Keywords: college students, writing evaluation, factor analysis, rater bias, writing instruction, peer assessment

Introduction

Writing and writing evaluation are complex processes that require the development of substantial knowledge and meta-knowledge about language, text, genre, composition, and communication (e.g., Elton, 2010; Flower, Hayes, Carey, Schriver, & Stratman, 1986; Olinghouse, Graham, & Gillespie, 2014; Panadero & Jonsson, 2013; Reiff & Bawarshi, 2011; Wang & Engelhard, 2019). One specific application of this expertise pertains to detection and assessment of writing errors. There are numerous prescriptions, genre conventions, or other 'rules of writing' to consider (Devitt, 2004; Hacker & Sommers, 2016; Hyland, 2007), such as rules for spelling, grammar, and punctuation. Similarly, writing genres might specify criteria for evidence and logical reasoning (e.g., argumentative writing) or characterization and plotting (e.g., narrative writing). Moreover, there are many ways to write well (Crossley, Roscoe, & McNamara, 2014), and variations in style and content interact with audience and background (Magnifico, 2010; McNamara, 2013). Writing evaluators must decide when and whether expectations have been violated—which one might refer to as 'writing errors'—and the complex and subjective nature of writing evaluation means that these decisions could be susceptible to bias or other misleading beliefs. Even experienced raters can be influenced by factors such as race, gender, and class—for example, texts written in African-American Vernacular English may be judged as of lower quality than texts written in Standard American English (Godley & Escher, 2012; Johnson & VanBrackle, 2012).

Research Article

This article is published under the Creative Commons Attribution 4.0 International License.

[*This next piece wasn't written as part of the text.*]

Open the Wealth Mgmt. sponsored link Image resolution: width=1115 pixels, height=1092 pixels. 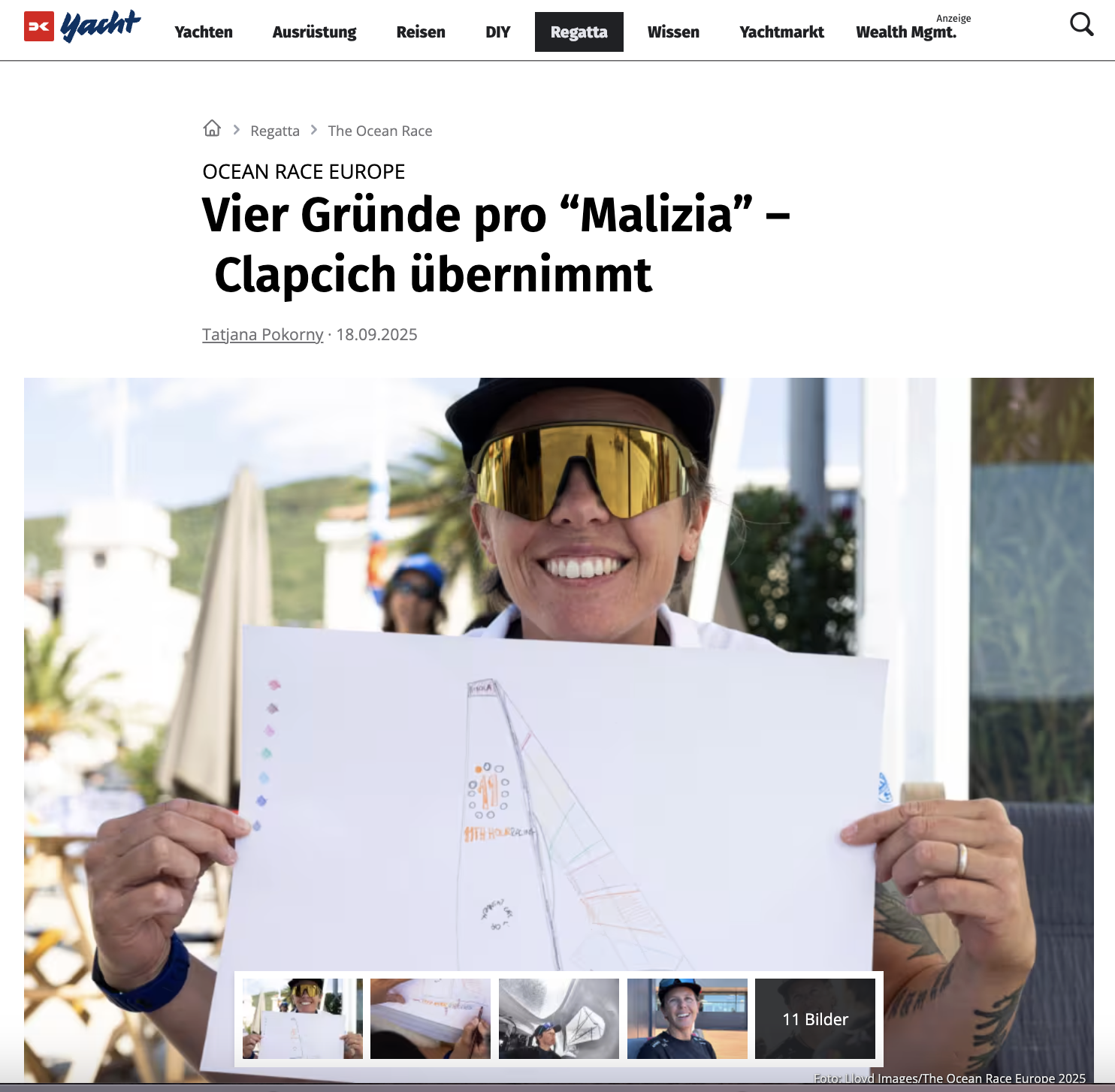coord(906,32)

Numerous studies have observed that texts exhibiting lower-level mechanical errors or higher-level semantic and rhetorical errors are evaluated as lower quality (e.g., Breland & Jones, 1982; Figueredo & Varnhagen, 2005; Jeong, Li, & Pan, 2017; Kreiner, Schnakenberg, Green, Costello, & McClin, 2002; Morin-Lessard & McKelvie, 2019; Vignovic & Thompson, 2010). Because writing is subjective, flexible, and expressive, evaluators sometimes explicitly or implicitly assume that the writing directly reflects the writer (akin to a correspondence bias; see Bauman & Skitka, 2010). When a text exhibits many errors, the authors may be judged as less intelligent, less knowledgeable, less conscientious, less caring, and so on. Indeed, studies have shown that the presence of writing errors impacts perceptions of authors' ability and personality in academic writing (Figueredo & Varnhagen, 2005; Kreiner et al., 2002), professional communication (Vignovic & Thompson, 2010), and informal communication (Boland & Queen, 2016; Cox, Cox, & A. D. Cox, 2017).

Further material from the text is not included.